SOURCE DATA:
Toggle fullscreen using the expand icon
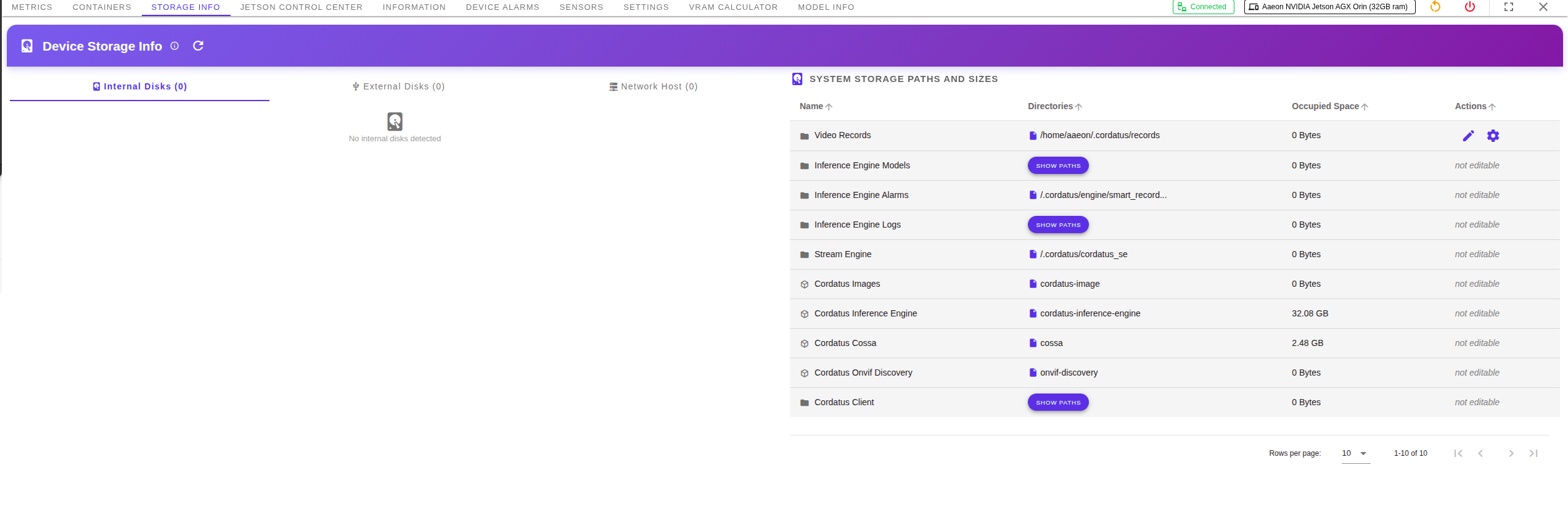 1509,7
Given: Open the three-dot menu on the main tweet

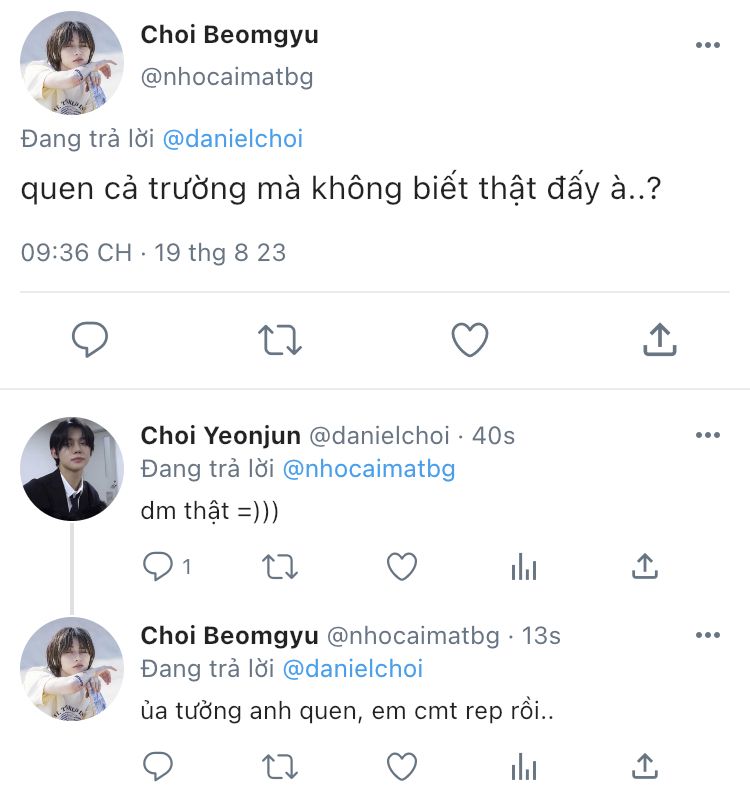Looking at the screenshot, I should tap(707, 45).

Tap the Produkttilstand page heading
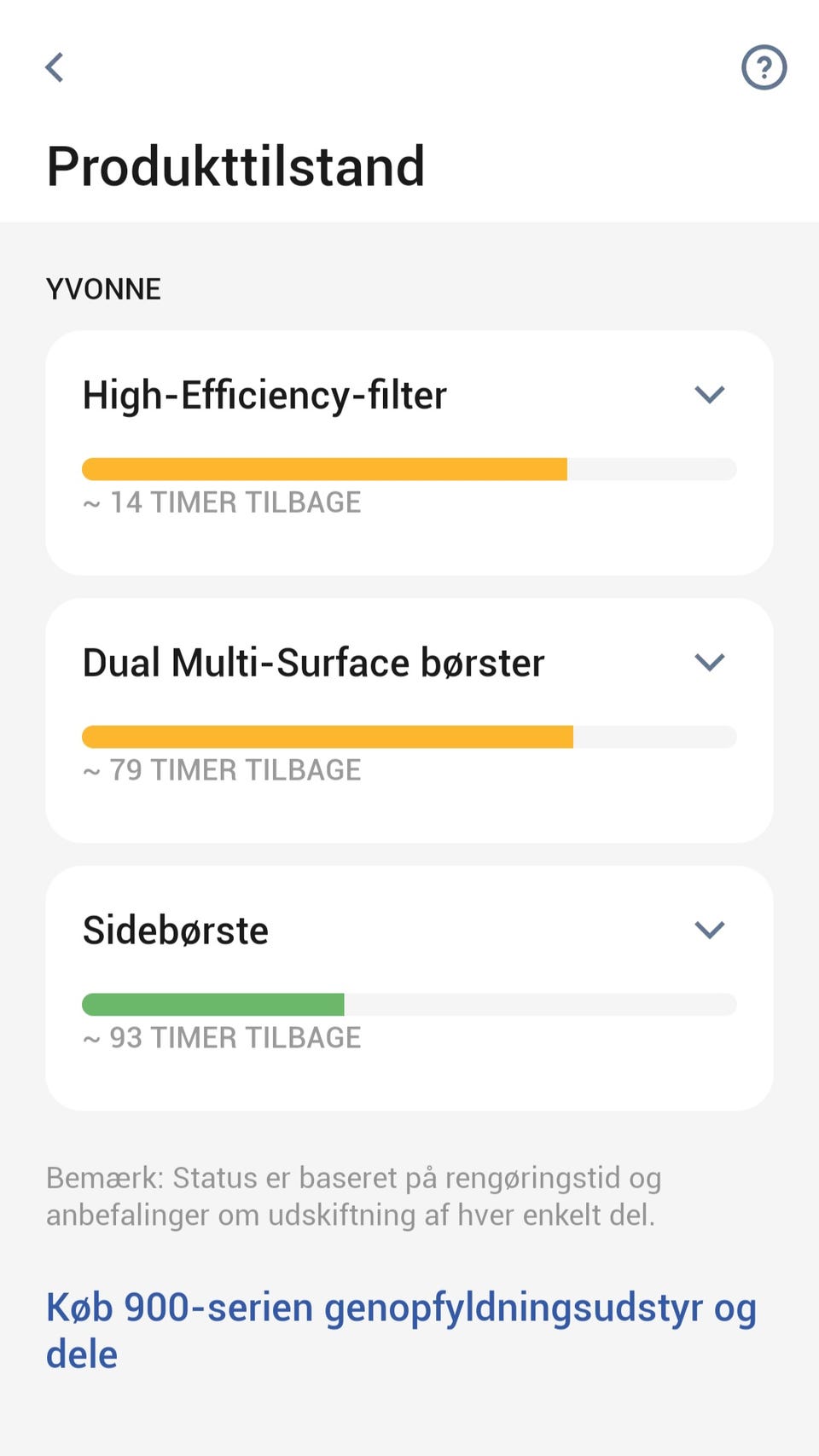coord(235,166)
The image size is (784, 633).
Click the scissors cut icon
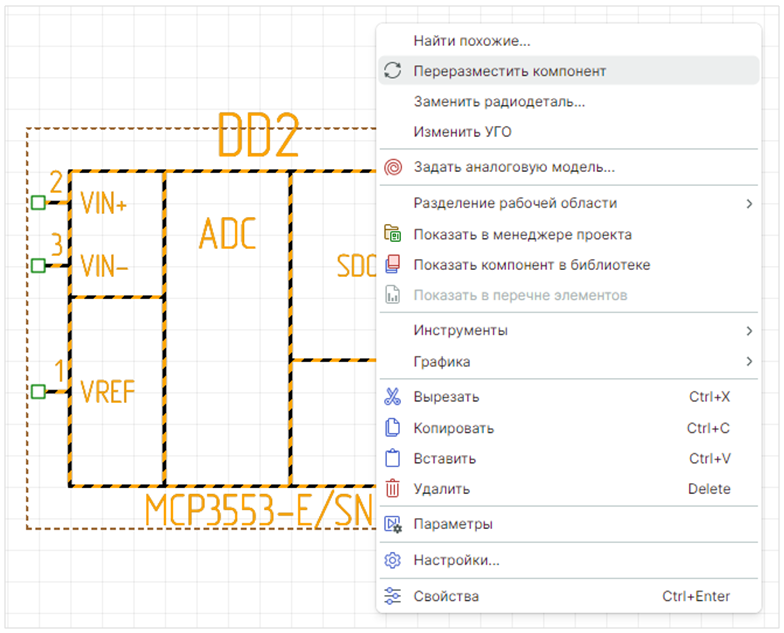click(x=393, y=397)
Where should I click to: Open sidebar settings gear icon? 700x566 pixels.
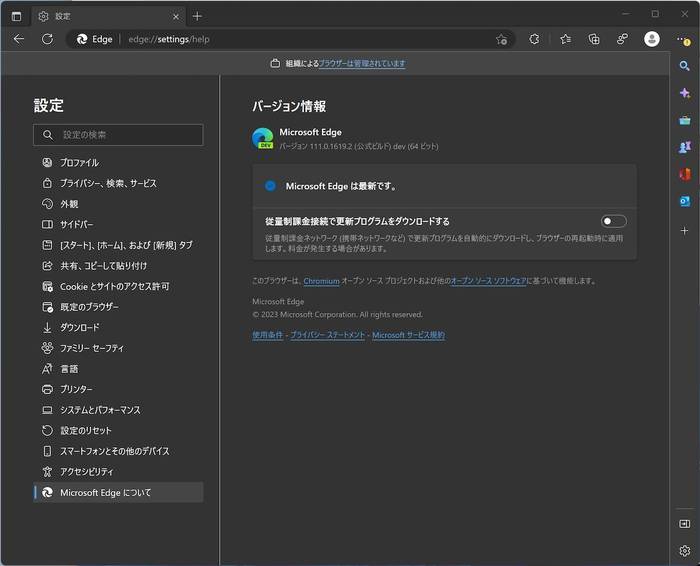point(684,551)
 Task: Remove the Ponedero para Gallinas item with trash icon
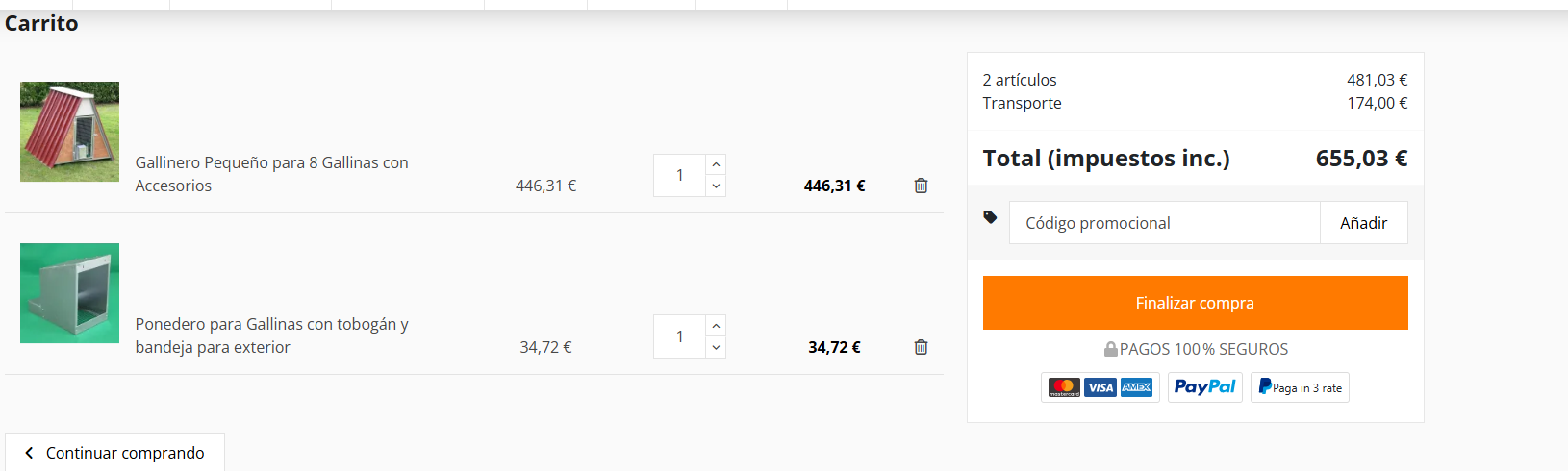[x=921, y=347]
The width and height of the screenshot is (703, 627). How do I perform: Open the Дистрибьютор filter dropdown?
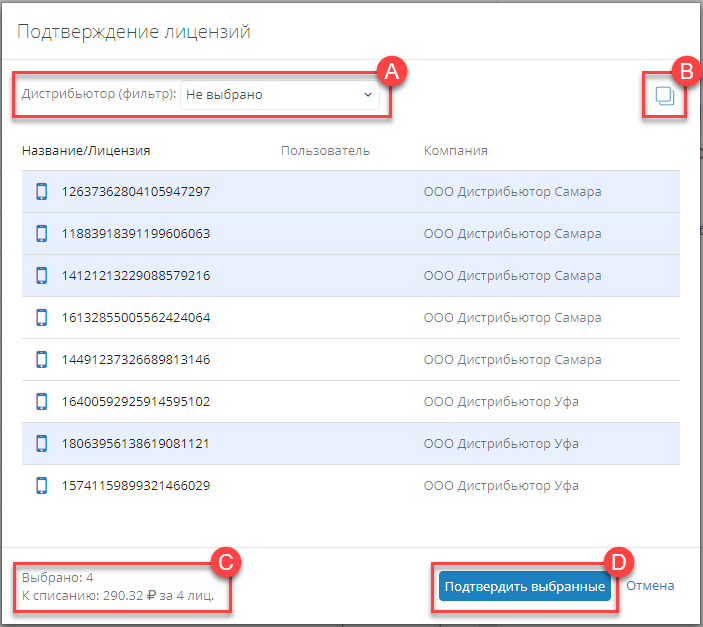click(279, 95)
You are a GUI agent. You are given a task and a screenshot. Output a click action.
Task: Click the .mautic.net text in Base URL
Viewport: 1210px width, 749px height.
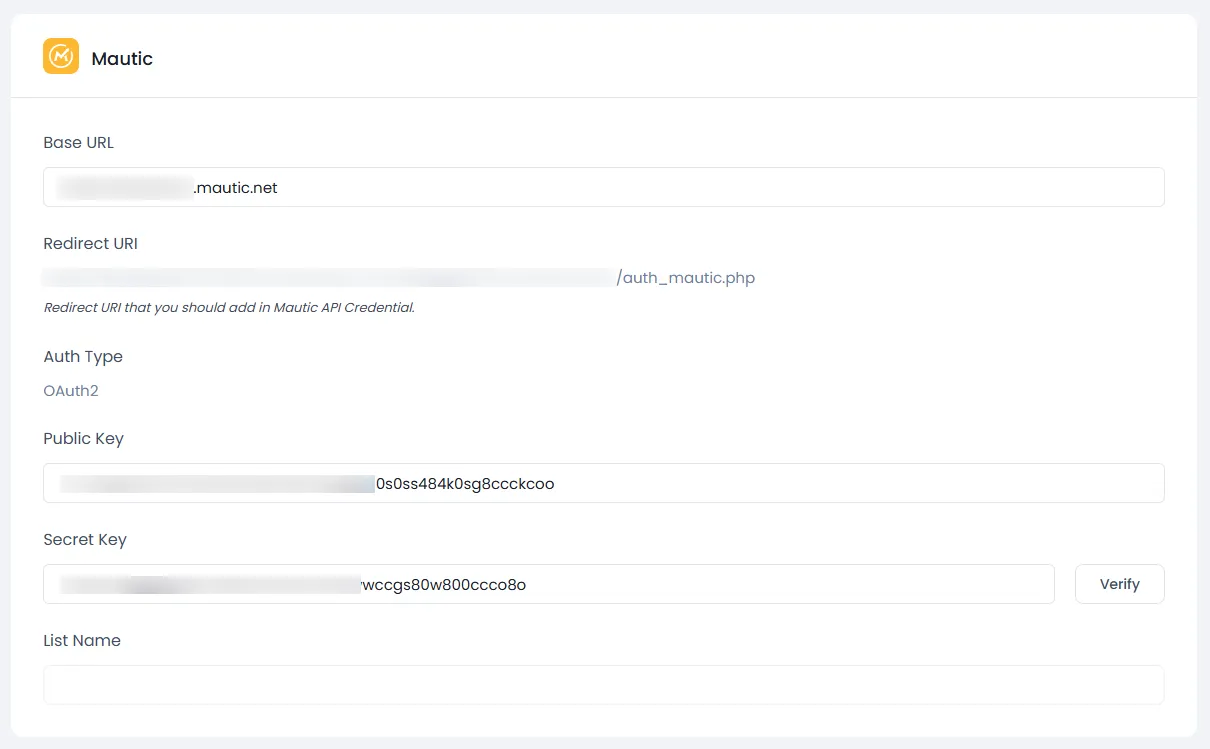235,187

PROBLEM REQUIREMENTS:
Each record above, in full: return it exactly, pictures excluded.

EXPECTED ANSWER:
Toggle fullscreen using the expand icon
 1509,7
Given: Open the three-dot menu on the main tweet

Looking at the screenshot, I should tap(707, 45).

Tap the Produkttilstand page heading
coord(235,166)
The image size is (784, 633).
Click the scissors cut icon
click(x=393, y=397)
Where should I click to: Open sidebar settings gear icon? 700x566 pixels.
point(684,551)
 Task: Remove the Ponedero para Gallinas item with trash icon
[x=921, y=347]
The width and height of the screenshot is (703, 627). How do I perform: Open the Дистрибьютор filter dropdown?
click(279, 95)
You are a GUI agent. You are given a task and a screenshot. Output a click action.
Task: Click the .mautic.net text in Base URL
Viewport: 1210px width, 749px height.
235,187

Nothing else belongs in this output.